Juan 1,1-18. - Al principio existía la Palabra , y la Palabra  estaba junto a
Dios, y la Palabra 
era Dios.  Al principio estaba junto a
Dios. Todas las cosas fueron hechas por medio de la Palabra  y sin ella no se
hizo nada de todo lo que existe.  En ella
estaba la vida, y la vida era la luz de los hombres. La luz brilla en las
tinieblas, y las tinieblas no la percibieron. Apareció 
un hombre enviado por Dios, que se llamaba Juan. Vino como testigo, para dar
testimonio de la luz, para que todos creyeran por medio de él. Él no era la
luz, sino el testigo de la
 luz. La Palabra  
era la luz verdadera  que, al venir a
este mundo, ilumina a todo hombre. Ella estaba en el mundo, y el mundo fue hecho
por medio de ella, y el mundo no la conoció. Vino  a los suyos, y los suyos no la recibieron. Pero 
a todos los que la recibieron, a los que creen en su Nombre, les dio el poder
de llegar a ser hijos de Dios. 
Juan 1,1-18. - La
Navidad es la fiesta entrañable del misterio de la salvación puesto a nuestro
alcance, gracias al amor infinito y a la fidelidad inquebrantable de Dios para
con nosotros, pues Cristo resucitado comparte día a día nuestra vida para
eternizarla en la felicidad sin fin del Paraíso. 

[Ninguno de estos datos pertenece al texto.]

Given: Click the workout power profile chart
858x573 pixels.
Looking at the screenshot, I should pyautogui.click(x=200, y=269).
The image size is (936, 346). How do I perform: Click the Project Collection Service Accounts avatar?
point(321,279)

El nacimiento del Hijo de Dios en carne
mortal cobra su pleno sentido en la perspectiva de la Resurrección , la cual
fue el “nacimiento” definitivo de Cristo para la vida eterna.

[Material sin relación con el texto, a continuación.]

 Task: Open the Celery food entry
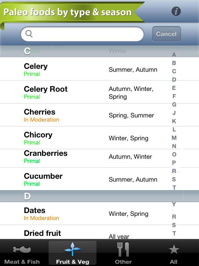pos(86,69)
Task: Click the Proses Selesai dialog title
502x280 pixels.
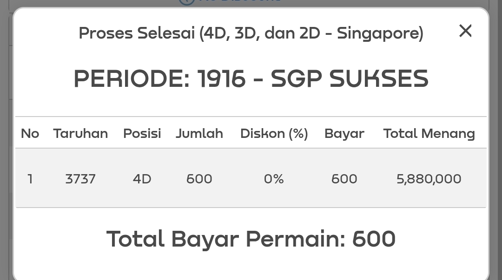Action: 251,33
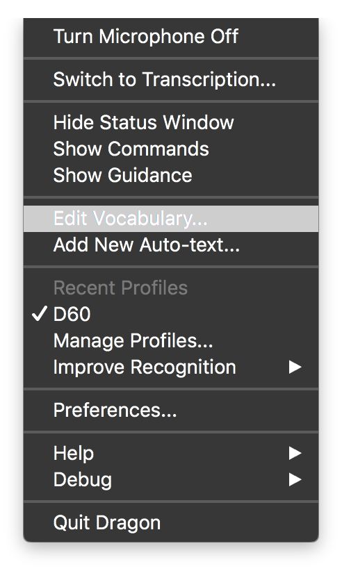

Nacimiento-resurrección que Él anhela compartir con nosotros, pues para eso se
encarnó, vivió y murió, movido por su amor infinito por mí, por ti, por todos
los humanos. “Me amó y se entregó por mí”
(S. Pablo).
Pero gran parte de los humanos, engañados
por las fuerzas del mal, se hacen cómplices de ellas, y siembran las tinieblas
de la injusticia, del hambre, del odio, de la guerra, de la pobreza, del
orgullo, del atropello de contra los inocentes, de la impiedad…
Sin embargo, el Salvador se compromete a
llevar a la vida eterna a todos los que lo acogen, para compartir con ellos la inmensa
felicidad sin fin en la Familia  Trinitaria.
La Navidad hoy se revive sobre todo en el
acto sencillo y a la vez sublime de la Eucaristía  y de la comunión, que son presencia
real y privilegiada de Jesús, donde se realiza de forma especial lo dicho por
Juan evangelista: “A quienes lo
acogieron, les dio la capacidad de ser hijos de Dios”. Así nos preparamos a
la Navidad 
eterna que Jesús quiere compartir con nosotros mediante la resurrección.
Pero quienes se cierran a la presencia real y actual del
Redentor resucitado, Dios-con-nosotros, hacen inútil la Navidad: “Vino a los suyos y los suyos no lo
recibieron”. La alegría bullanguera de lo externo, vacía de sentido la fiesta. Tal  vez tienen
una imagen de yeso del niño Dios, y dejan fuera de la fiesta y del corazón al
que la imagen representa. Eso es idolatría.
Pero “dichosos ustedes porque
han oído y creído, pues todo el que cree, como María, concibe y da a luz al
Verbo de Dios”, nos dice san Ambrosio.